Там с вершин отвесных Ледники сползают, Там дороги в тесных Щелях пролегают. Там немые кручи Не дают простору, Грозовые кручи Обнимают гору. Лапы тёмных елей Мягки и широки, В душной мгле ущелий Мечутся потоки. В буйном гневе свирепея, Там грохочет Рейн. Здесь ли ты жила, о фея — Раутенделейн?
От стихов — к изложению в прозе: «Дальше пошли яркие и прекрасные швейцарские впечатления: и Рейнский водопад, и Люцерн, и Пилат, и Гисбах, и Интерлакен, и Леман, и долина Роны с Симплонской дорогой и большим Алечтским глетчером, куда я взбирался один». Миланский собор «превзошёл все ожидания». Женевское озеро восхитило.
В Париже поселились в самом центре Латинского квартала. Естественно, сразу же направились в Лувр. Парижу ещё предстоит войти в жизнь Волошина и на какое-то время заполнить её целиком. Пока же он ввергает поэта в «состояние какого-то полного одурения. Всё так громадно, широко, людно, изобильно, что голова кружится». Макс пробыл в Лувре два часа, рассматривал картины Мурильо, Рубенса, Рафаэля, Леонардо, «снизу вверх» созерцал Венеру Милосскую. Оказалось, что к встрече с подобным искусством он ещё не готов. Впоследствии Волошин напишет: «В первый раз попавши за границу 21 года от роду, я ходил по картинным галереям совершенным дикарём и наивно удивлялся: „Какую ерунду писали эти старые мастера, то ли дело наша Третьяковка!“… Это было естественное следствие живописи передвижников, на которой я воспитался. И возненавидел же я их спустя несколько лет за эти патриотические бельма!»
Античным статуям и полотнам эпохи Возрождения Волошин предпочитает «современные мраморы» Люксембургского музея — скульптуры А. Шапю, Д. Пуэ, Э. Фремье и т. п. Нагулявшись по аллеям Люксембургского сада, поэт не забывает отправить Вере Нич в Феодосию открытку с изображением памятника живописцу Антуану Ватто — тем более что это «недалеко от места моего жительства». Несколько дальше — Монмартрское кладбище, куда Волошин пришёл поклониться могиле Генриха Гейне.

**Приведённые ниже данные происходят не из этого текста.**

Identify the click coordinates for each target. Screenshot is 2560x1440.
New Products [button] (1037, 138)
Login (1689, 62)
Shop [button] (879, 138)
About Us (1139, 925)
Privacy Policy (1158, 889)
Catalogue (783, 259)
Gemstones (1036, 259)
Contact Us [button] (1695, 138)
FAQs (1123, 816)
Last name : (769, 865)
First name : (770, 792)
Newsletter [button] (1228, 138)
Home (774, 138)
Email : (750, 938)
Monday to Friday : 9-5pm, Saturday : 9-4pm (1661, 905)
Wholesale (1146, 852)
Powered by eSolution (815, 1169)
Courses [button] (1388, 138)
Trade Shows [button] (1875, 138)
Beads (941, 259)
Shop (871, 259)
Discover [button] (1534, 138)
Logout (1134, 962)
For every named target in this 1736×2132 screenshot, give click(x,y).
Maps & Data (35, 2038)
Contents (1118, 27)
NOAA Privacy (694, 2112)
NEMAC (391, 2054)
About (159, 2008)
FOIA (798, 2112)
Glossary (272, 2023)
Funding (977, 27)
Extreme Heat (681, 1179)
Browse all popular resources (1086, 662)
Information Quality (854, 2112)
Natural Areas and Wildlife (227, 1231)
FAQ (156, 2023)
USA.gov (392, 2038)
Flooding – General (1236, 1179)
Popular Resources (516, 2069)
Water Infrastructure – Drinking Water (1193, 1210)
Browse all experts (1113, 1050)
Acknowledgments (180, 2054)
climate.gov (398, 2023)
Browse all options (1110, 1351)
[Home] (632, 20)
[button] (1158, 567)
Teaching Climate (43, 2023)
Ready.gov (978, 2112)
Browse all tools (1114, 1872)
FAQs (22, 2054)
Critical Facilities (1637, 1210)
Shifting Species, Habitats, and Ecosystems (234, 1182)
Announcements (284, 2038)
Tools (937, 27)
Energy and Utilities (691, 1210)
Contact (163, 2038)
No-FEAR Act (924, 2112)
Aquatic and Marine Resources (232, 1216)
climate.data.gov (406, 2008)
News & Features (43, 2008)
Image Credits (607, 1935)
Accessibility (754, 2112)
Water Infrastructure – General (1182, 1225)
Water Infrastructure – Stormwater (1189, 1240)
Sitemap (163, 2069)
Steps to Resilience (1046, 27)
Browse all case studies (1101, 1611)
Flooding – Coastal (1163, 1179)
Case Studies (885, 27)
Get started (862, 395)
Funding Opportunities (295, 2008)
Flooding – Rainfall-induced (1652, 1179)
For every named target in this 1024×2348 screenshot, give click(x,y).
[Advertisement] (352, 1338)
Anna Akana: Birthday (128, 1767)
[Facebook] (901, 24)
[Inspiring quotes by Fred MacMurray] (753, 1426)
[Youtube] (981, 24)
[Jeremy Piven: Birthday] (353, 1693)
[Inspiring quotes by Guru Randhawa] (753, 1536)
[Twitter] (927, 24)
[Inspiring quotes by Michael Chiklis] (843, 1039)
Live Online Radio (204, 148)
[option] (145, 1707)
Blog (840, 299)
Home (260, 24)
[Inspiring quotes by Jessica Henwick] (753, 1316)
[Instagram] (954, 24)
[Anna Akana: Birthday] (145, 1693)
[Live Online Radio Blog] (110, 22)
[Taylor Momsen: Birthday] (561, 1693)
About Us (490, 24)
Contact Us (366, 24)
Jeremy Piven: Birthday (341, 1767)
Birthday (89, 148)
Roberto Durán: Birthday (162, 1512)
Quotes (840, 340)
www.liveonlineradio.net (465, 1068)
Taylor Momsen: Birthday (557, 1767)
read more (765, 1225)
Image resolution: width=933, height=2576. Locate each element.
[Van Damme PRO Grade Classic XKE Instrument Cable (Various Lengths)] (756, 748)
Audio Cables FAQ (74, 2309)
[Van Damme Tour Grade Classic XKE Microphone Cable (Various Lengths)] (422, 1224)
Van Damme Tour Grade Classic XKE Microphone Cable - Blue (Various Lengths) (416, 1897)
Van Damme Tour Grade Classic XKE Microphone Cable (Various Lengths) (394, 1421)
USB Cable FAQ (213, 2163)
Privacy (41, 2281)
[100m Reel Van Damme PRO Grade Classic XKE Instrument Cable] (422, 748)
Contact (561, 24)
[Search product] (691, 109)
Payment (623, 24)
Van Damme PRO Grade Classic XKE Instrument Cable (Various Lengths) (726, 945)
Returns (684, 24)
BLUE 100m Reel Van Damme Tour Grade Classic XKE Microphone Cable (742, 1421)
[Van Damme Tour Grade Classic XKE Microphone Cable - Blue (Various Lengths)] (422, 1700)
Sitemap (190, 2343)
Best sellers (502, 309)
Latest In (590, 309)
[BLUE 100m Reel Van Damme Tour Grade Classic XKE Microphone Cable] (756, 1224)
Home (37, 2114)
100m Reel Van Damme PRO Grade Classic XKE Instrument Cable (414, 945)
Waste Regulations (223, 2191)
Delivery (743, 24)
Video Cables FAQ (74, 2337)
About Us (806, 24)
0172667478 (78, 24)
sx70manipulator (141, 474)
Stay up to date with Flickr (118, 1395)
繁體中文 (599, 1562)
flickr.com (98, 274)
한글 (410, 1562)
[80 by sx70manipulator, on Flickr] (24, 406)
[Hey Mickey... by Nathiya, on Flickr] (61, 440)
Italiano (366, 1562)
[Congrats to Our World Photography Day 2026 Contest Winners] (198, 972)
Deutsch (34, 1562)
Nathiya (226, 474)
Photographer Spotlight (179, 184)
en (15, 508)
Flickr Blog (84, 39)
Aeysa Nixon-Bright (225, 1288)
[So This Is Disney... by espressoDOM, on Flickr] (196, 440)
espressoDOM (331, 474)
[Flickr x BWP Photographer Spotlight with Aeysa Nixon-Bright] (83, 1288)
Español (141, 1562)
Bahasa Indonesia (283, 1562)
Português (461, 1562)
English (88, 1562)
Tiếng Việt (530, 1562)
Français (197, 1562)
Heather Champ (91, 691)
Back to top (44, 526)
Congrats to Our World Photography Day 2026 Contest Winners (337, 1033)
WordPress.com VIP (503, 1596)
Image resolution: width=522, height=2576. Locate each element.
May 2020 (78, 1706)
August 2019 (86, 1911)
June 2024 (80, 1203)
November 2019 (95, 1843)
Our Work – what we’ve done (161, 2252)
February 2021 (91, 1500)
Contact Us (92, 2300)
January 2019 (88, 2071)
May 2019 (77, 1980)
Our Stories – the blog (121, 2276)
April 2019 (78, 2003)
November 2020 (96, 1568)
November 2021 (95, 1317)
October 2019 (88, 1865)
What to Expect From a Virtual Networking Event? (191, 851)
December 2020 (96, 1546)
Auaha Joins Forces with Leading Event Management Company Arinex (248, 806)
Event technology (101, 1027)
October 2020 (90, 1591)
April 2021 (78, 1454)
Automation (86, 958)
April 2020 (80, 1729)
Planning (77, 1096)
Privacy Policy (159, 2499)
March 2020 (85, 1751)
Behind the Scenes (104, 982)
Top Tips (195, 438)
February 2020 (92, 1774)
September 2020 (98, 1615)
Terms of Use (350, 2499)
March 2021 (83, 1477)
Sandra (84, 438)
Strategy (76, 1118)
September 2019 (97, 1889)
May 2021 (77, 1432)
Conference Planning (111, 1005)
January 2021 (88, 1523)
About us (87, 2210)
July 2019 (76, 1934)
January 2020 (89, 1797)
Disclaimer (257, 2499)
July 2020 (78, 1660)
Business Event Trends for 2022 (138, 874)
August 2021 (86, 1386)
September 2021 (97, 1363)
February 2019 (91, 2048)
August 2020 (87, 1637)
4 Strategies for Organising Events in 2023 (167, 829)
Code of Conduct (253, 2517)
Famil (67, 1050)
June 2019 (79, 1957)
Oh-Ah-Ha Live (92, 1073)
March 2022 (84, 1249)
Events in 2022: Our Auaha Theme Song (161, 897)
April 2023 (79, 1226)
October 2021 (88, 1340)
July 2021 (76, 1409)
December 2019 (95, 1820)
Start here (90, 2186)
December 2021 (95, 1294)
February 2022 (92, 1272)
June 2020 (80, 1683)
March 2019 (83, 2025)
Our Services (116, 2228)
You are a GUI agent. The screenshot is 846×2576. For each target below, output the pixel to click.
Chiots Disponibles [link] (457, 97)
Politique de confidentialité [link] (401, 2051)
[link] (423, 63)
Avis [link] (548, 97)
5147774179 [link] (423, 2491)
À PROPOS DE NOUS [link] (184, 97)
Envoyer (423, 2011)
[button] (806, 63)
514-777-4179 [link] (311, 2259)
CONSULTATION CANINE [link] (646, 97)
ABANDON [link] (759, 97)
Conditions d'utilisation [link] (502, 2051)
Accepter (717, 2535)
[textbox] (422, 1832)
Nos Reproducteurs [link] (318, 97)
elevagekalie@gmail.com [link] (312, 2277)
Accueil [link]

15 ноября — отъезд из Парижа в Берлин. Но сначала — Кёльн, осмотр Кёльнского собора, и вновь — извержение чувств: «Вся Германия с её сказками и песнями, историей и поэзией нахлынула и охватила меня…» В Берлине остановились у Вениамина Людвиговича Гауфлера, бывшего феодосийского гимназиста, талантливого пианиста. Именно Гауфлер водит Елену Оттобальдовну с Максом по Берлину, показывает достопримечательности. Здесь же и Александр Пешковский. Чуть позже сюда приезжает Павел Павлович Теш.
А тем временем профессор Озеров, находясь в Москве, советует в письме Максу остаться в Берлине, взяться там за учёбу, а также читать «газеты всех направлений», посещать митинги, «высасывать из Запада всё, что можно высосать». Макс отчасти следует этому совету: посещает лекции в университете и собрания социал-демократов. Он уже вполне «примирился с Берлином». Как он и полагал, «жизнь здесь дешева необыкновенно и замечательно удобна», хотя Париж уже вошёл в его плоть и кровь — «Париж я никогда не забуду».
В середине декабря Елена Оттобальдовна с Павлом Павловичем отбывают в Москву. (Евгения Теш покинула компанию раньше.) Макс же никуда не торопится. В канун Сочельника, надев «новую пару», он отправляется на званый вечер. В новогоднюю ночь прохаживается по Фридрихштрассе, наблюдая народное гулянье. При этом поэт, как и намеревался, пытается овладеть немецким; с этой целью читает немецкие книги, а также газету «Форвертс», на которую подписался. Ему хочется подробнее осмотреть берлинские музеи, съездить в Дрезден. Но время начинает поджимать. Надо в конце концов определяться с учёбой. Если уж Московский университет — то филологический факультет. «В сущности, все мои интересы направлены именно в сторону истории, искусства и литературы, а никак не права», — пишет он матери. Он согласен подать прошение — только без просьбы о прощении. Успев поучаствовать 12 января (старого стиля) в праздновании Татьянина дня в одной берлинской пивной (в числе двенадцати москвичей, распевавших там студенческие песни), Волошин наконец возвращается в Москву.